Evidentemente, las posibilidades de que las relaciones sufran un nuevo revés son grandes. En efecto, no podría considerarse este encuentro como un punto de superación de la crisis, sino como una distensión o pausa del mayor punto de crisis en la relación entre ambos países en años.

La fuerza de gravedad y la singularidad que tienen las relaciones entre ambos países está determinada también por los riesgos y posibilidades de arrastre que se pueden generar desde la política exterior estadounidense. El declive hegemónico de Estados Unidos ha hecho de la política exterior estadounidense un bucle, un factor de riesgo que se ha denominado por sus elementos imprevisibles, sobrevenidos y construidos sobre la coyuntura. Algo que contrasta con la linealidad de los rusos o, más bien, de Putin.

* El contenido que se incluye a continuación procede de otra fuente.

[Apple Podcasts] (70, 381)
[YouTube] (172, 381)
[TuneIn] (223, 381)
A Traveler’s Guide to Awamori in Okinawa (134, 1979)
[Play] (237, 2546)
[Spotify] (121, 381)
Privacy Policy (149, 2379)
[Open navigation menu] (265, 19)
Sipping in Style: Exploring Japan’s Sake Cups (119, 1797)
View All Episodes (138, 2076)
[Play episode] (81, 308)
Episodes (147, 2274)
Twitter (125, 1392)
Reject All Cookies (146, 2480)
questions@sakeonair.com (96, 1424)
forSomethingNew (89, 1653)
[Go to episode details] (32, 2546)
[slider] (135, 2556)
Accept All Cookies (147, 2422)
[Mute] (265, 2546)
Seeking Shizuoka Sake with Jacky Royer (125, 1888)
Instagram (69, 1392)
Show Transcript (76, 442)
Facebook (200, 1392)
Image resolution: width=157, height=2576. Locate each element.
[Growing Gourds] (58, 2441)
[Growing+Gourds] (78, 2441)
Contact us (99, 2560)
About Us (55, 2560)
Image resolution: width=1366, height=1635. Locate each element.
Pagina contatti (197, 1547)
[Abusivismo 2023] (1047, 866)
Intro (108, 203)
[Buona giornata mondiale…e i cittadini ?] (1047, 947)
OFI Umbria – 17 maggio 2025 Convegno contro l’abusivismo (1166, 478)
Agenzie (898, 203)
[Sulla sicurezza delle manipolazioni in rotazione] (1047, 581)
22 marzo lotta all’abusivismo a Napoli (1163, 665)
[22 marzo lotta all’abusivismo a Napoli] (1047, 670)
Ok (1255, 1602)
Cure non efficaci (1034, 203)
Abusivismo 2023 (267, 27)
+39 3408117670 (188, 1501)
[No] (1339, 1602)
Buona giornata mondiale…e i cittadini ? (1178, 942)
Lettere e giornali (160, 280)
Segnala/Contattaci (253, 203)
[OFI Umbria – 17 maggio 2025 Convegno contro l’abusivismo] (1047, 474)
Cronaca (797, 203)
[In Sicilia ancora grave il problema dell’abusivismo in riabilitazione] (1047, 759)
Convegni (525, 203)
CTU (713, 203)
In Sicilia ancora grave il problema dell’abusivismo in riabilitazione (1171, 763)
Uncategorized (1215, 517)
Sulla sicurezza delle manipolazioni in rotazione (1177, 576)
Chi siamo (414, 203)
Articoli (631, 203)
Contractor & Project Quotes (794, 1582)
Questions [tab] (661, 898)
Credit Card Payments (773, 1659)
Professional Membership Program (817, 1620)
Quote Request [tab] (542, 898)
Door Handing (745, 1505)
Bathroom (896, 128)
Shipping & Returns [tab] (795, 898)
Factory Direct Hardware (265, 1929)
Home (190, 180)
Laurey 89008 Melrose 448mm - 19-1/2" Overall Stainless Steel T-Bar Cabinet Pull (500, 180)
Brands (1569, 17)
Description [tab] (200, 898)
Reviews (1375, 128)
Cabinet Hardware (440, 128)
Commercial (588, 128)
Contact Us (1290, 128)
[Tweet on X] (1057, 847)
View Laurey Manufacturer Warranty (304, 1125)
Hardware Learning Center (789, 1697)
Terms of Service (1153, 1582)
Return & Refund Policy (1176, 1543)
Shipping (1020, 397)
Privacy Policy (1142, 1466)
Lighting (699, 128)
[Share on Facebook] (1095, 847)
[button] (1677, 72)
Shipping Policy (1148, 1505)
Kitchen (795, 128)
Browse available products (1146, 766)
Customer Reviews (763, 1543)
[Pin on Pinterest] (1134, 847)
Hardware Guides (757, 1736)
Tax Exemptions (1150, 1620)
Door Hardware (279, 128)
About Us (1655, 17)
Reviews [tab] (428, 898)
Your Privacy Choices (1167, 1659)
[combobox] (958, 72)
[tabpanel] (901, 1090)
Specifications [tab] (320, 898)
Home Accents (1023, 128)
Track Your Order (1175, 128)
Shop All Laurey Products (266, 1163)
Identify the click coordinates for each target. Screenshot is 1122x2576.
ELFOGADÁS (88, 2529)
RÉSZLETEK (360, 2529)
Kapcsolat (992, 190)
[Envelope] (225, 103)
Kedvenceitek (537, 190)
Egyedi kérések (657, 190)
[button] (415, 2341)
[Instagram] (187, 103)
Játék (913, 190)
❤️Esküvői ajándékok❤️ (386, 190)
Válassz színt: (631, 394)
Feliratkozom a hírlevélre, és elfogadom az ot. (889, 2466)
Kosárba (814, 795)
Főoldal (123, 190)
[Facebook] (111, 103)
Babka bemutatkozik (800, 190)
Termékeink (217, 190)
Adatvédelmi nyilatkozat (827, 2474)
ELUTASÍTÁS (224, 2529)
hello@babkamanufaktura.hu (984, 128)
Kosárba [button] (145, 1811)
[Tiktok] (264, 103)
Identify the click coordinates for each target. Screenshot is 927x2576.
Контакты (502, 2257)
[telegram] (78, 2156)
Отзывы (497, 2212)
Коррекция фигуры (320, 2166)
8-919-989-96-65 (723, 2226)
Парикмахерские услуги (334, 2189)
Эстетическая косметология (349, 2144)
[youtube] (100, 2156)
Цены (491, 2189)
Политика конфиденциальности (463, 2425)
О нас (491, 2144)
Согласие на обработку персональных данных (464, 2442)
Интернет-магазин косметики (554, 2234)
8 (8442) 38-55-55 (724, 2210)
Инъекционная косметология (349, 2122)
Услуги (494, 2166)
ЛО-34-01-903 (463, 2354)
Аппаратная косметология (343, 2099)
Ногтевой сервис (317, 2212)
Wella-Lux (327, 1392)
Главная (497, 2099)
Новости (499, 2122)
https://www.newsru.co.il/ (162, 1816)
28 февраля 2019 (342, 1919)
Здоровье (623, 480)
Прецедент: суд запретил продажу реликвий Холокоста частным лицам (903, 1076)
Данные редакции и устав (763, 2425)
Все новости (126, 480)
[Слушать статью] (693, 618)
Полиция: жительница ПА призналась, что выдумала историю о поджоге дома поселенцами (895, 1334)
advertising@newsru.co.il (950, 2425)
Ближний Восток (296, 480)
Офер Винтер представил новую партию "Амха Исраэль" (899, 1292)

La gran pregunta hoy es si este encuentro entre mandatarios puede parar el auge de una Guerra Fría en pleno vigor. Debemos asumir que no, pues esto solo puede desescalar tensiones y reacomodar algunos términos. Estados Unidos ha decaído demasiado y Rusia se ha levantado demasiado para que alguno de los dos simplemente desista.

Por otro lado, China, el factor clave en la ecuación de las proporciones del poder mundial, ha asumido un lugar en la recomposición de las relaciones de poder, y es por defecto el factor que determinará los equilibrios. Simplemente es imposible excluirla de este marco de probabilidades.